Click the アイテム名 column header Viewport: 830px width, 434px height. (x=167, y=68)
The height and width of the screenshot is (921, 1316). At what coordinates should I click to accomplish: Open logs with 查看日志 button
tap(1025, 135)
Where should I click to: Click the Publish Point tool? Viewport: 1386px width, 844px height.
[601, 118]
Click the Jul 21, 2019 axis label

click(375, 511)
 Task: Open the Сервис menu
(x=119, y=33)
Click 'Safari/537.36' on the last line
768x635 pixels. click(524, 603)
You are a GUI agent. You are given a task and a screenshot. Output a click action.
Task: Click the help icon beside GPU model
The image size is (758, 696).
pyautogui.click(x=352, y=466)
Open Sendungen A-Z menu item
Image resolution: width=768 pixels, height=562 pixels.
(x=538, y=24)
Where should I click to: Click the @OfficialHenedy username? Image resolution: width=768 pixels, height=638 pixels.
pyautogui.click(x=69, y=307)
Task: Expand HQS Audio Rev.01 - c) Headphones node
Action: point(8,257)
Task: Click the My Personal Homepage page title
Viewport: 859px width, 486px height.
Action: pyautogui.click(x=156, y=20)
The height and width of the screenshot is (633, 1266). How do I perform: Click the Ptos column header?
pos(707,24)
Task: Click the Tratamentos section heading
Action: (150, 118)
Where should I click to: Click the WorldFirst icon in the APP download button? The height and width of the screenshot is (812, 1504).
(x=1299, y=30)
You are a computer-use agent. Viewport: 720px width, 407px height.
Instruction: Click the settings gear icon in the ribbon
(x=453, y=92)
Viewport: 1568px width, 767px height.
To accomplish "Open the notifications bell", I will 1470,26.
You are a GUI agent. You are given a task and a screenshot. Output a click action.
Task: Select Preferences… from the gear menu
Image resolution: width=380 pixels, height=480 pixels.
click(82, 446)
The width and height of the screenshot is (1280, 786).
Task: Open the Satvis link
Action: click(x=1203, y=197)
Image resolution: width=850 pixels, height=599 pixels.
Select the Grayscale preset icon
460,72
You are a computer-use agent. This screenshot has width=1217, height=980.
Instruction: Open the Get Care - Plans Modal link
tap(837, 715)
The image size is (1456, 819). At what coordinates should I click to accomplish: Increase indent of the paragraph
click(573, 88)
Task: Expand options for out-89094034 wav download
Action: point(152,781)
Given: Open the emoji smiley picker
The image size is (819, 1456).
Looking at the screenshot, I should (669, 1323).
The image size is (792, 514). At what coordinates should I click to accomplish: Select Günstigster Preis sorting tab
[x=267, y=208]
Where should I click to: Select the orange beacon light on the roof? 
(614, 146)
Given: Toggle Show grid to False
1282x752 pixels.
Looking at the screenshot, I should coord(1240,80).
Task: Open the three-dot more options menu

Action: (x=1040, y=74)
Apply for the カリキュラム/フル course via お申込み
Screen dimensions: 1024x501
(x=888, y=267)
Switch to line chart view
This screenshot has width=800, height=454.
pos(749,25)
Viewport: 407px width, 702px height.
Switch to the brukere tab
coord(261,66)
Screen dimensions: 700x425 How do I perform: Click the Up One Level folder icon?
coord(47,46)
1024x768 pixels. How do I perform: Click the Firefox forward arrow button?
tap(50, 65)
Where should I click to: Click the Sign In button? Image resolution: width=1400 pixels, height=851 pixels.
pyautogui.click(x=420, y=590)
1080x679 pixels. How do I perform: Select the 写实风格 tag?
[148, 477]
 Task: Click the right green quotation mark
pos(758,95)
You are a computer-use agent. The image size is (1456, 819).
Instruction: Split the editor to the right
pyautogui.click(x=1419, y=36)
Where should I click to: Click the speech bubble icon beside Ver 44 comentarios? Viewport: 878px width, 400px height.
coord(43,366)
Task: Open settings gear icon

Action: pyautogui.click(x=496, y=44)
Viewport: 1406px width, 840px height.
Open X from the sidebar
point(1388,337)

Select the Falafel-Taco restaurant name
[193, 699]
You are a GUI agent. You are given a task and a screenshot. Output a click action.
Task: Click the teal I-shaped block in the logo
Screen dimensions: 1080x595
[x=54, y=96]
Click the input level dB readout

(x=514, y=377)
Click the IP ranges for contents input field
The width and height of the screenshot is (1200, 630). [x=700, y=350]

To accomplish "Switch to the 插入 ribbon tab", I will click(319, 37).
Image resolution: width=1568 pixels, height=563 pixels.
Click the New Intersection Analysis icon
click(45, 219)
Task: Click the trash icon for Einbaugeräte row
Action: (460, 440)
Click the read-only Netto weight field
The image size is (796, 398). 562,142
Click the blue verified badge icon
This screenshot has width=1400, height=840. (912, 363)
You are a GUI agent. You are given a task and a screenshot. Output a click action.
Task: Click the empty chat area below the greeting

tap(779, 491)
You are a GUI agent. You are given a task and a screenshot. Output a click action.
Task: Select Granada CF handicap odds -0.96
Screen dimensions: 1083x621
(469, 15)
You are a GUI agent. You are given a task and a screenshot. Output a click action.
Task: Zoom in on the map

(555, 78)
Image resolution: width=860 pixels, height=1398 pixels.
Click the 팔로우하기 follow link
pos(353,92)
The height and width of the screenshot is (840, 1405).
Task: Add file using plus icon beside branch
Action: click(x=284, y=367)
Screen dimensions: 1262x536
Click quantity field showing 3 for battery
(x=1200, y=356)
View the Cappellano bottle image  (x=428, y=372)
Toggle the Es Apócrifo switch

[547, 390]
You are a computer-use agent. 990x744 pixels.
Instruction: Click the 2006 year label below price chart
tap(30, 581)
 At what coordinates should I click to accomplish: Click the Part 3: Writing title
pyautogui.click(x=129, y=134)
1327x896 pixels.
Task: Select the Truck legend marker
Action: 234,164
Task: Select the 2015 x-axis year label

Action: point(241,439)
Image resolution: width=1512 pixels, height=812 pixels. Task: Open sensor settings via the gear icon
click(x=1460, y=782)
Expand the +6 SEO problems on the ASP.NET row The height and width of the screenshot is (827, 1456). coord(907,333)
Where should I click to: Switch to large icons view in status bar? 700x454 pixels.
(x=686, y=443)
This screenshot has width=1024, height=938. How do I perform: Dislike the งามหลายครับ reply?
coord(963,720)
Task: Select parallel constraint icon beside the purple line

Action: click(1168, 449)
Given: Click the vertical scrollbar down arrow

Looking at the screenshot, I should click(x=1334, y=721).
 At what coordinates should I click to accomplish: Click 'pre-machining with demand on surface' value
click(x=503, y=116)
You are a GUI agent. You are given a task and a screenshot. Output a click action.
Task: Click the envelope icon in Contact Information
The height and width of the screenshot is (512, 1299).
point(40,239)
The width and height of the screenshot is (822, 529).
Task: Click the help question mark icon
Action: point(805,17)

- - - - - - -

Malzemede "Screen dimensions: 1262x536" içeren satırdan "tap(30, 581)" içeren satıra kadar uzanan bölümü, iki uçtaki satırlar da dahil, hiçbir değişiklik yapmadan geri ver.

Screen dimensions: 1262x536
Click quantity field showing 3 for battery
(x=1200, y=356)
View the Cappellano bottle image  (x=428, y=372)
Toggle the Es Apócrifo switch

[547, 390]
You are a computer-use agent. 990x744 pixels.
Instruction: Click the 2006 year label below price chart
tap(30, 581)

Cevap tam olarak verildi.